AFP
Wire Service
2 minute read
22 Jun 2022
2:11 am

Refugee resettlement needs set to soar – UN

AFP

At the height of the pandemic in 2020, refugee resettlement plummeted to record lows, with only 22,800 departures that year.

People walk at an internally displaced persons (IDP) camp in Ouallam, Niger, on May 3, 2022. (Photo by Issouf SANOGO / AFP)

Only a fraction of refugees in need of resettlement to a third country are offered a spot, and the UN warned Tuesday that the needs are expected to increase sharply next year.

The United Nations refugee agency said that it expects more than two million refugees next year need resettlement — a 36-percent increase on the 1.47 million estimated to need resettlement this year.

“This rise is attributed to the humanitarian impacts of the pandemic, the multitude of various protracted refugee situations, and the emergence of new displacement situations over the past year,” UNHCR spokeswoman Shabia Mantoo told reporters.

The UN agency last week said that more than 27 million people around the world were living as refugees at the end of last year, with the vast majority settled in poorer countries.

In some cases, refugees with special assistance of protection needs are identified as needing to be resettled in a third country, with most resettlement requests coming from Africa, followed by the Middle East and Turkey.

Refugees from Syria, whose country has been ravaged by more than a decade of civil war, account for most replacement needs, with nearly 780,000 spots estimated to be needed.

Afghan refugees are estimated to have the second highest resettlement needs, with 274,000 people seeking to be moved, followed by the Democratic Republic of Congo, South Sudan and Myanmar, UNHCR said.

But the needs far outstrip the places available.

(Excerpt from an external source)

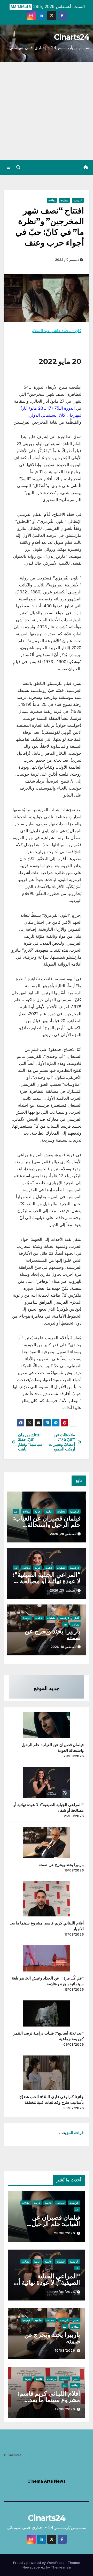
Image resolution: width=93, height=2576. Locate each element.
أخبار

At the height of the pandemic in 2020, refugee resettlement plummeted to record lows, with only 22,800 departures that year.

The number was much higher last year, at 39,266, but still a far cry from what is needed.

“UNHCR is calling on states to help narrow the gap between the numbers of those in need of resettlement and places made available,” Mantoo said.

“Resettlement remains a life-saving tool to ensure the protection of some of those most at risk or with specific needs that cannot be addressed in the country where they have sought protection,” she said.

Of the refugees deemed by UNHCR to be in need of resettlement last year, more than a third had special legal and physical protection needs, nearly another third were survivors of violence and torture, and 17 percent were for women and children at risk.

Only a few countries participate in the resettlement program, including the United States, Canada, Germany, Britain, Australia and the Nordic countries.